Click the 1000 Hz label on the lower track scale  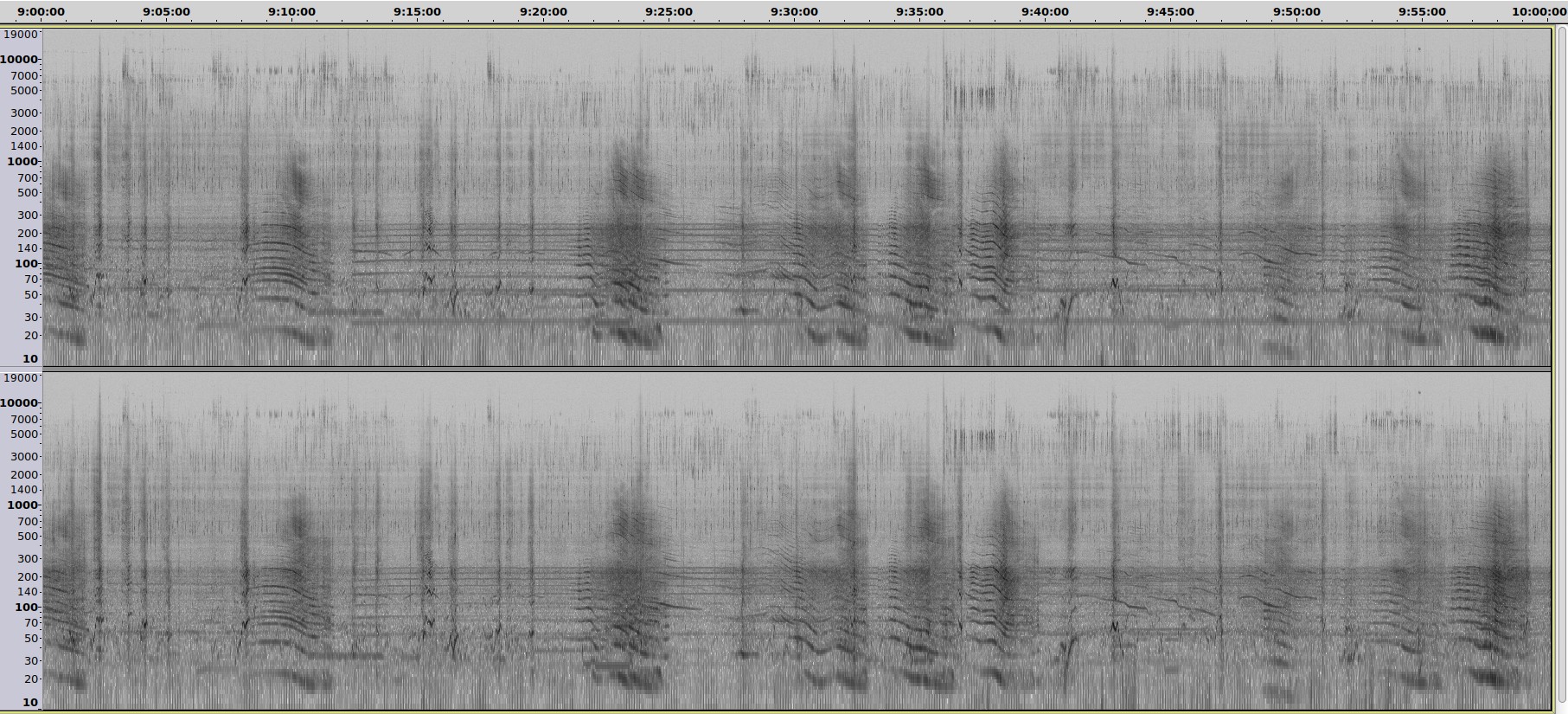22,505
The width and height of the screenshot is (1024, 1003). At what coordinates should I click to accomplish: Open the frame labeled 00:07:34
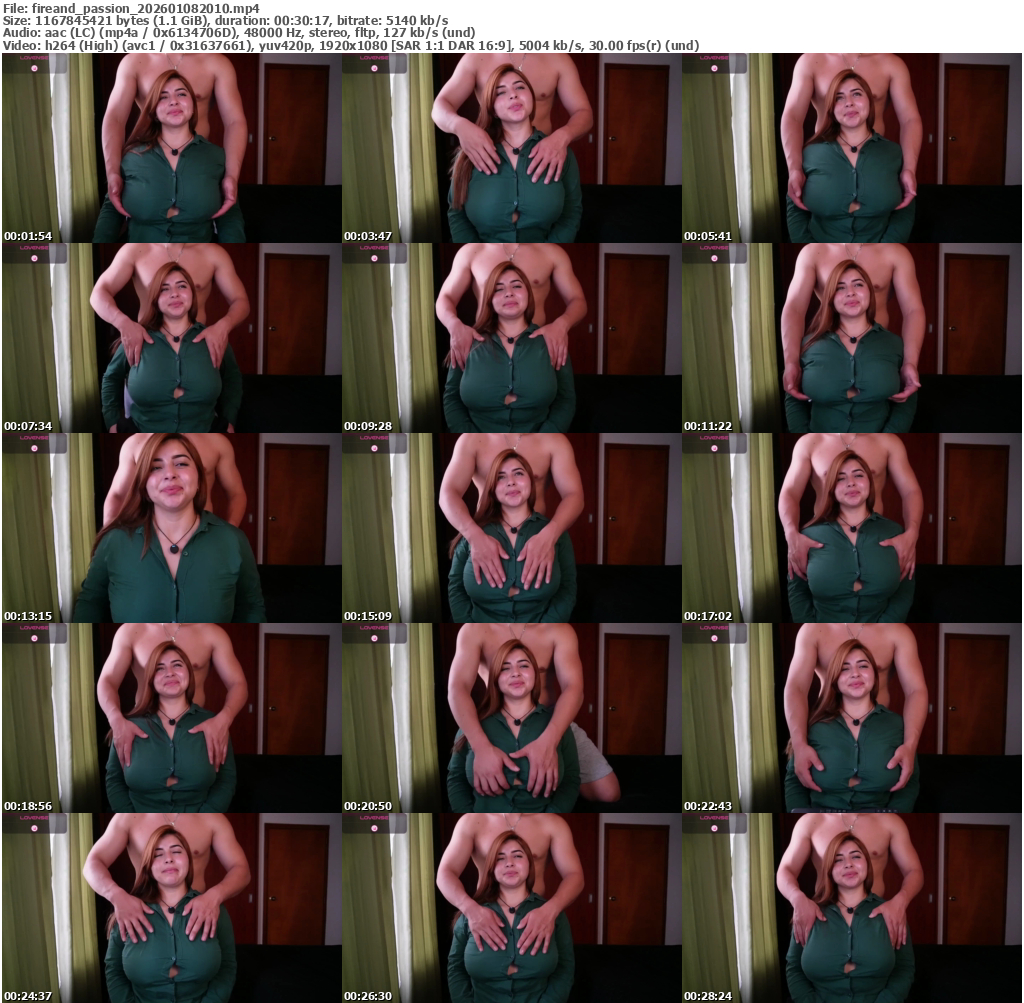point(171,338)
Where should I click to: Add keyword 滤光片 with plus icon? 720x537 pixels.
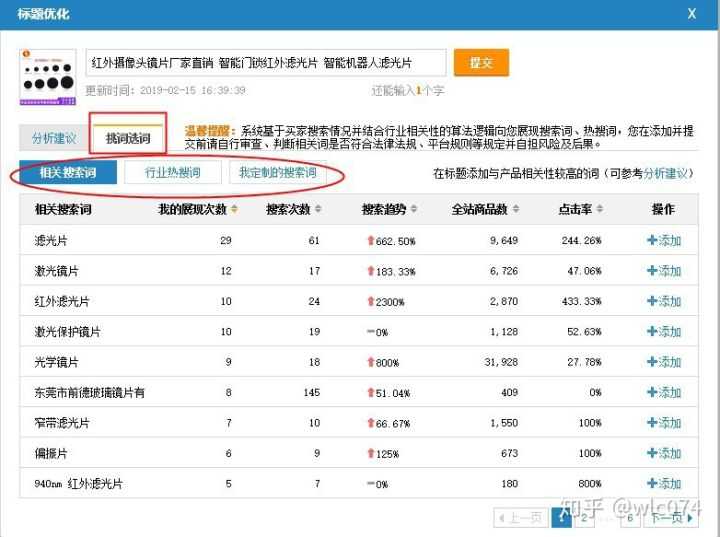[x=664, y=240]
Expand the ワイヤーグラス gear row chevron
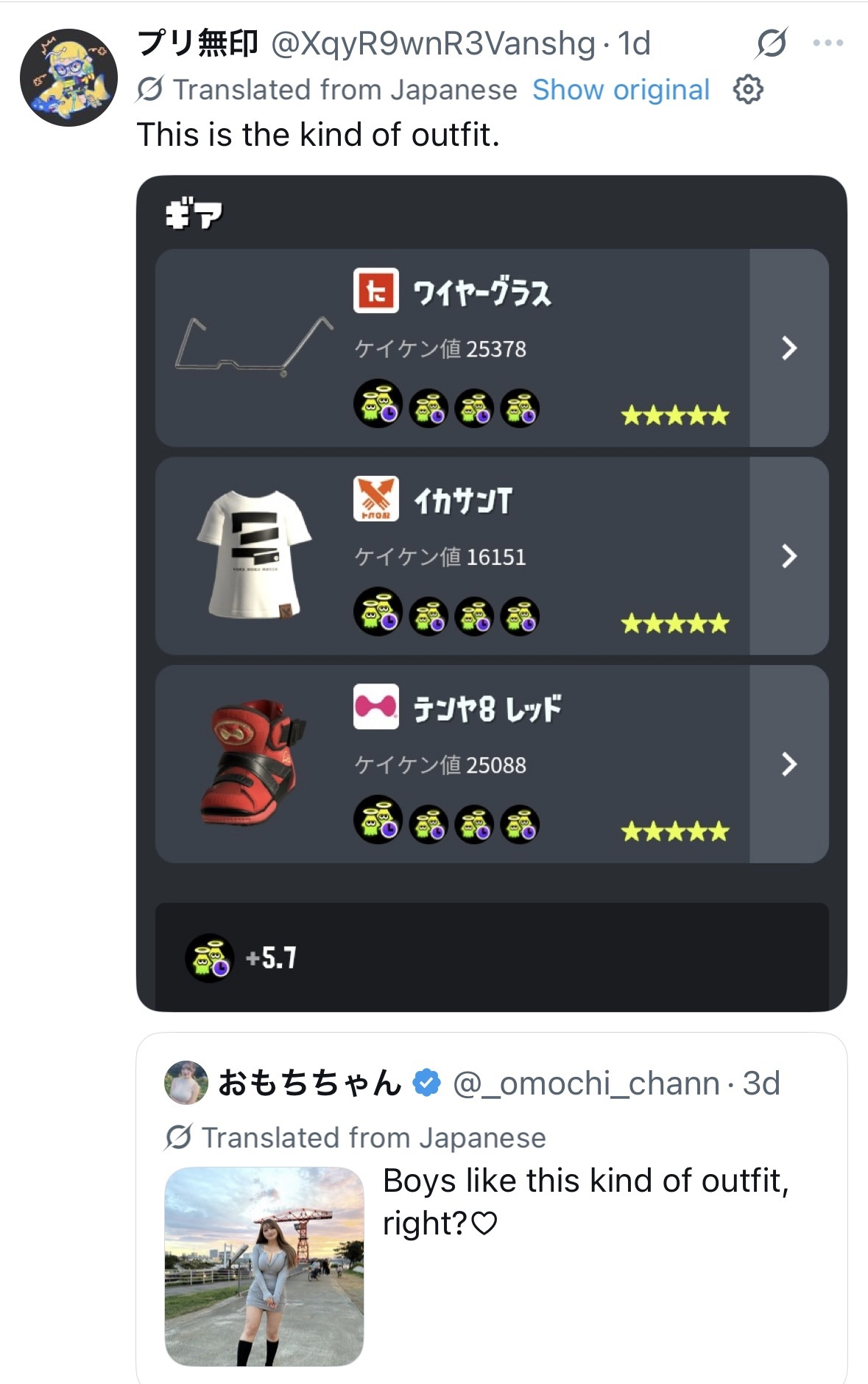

· · · · · · ·

With the pictures excluded, the line containing "The width and" and every line after it through the end of the data above are to be transcribed exactly, and nothing more.

Written answer:
The width and height of the screenshot is (1024, 1003). At what coordinates should I click to accomplish: Open the frame labeled 00:07:34
point(171,338)
Where should I click to: Add keyword 滤光片 with plus icon? 720x537 pixels.
[x=664, y=240]
Expand the ワイヤーグラス gear row chevron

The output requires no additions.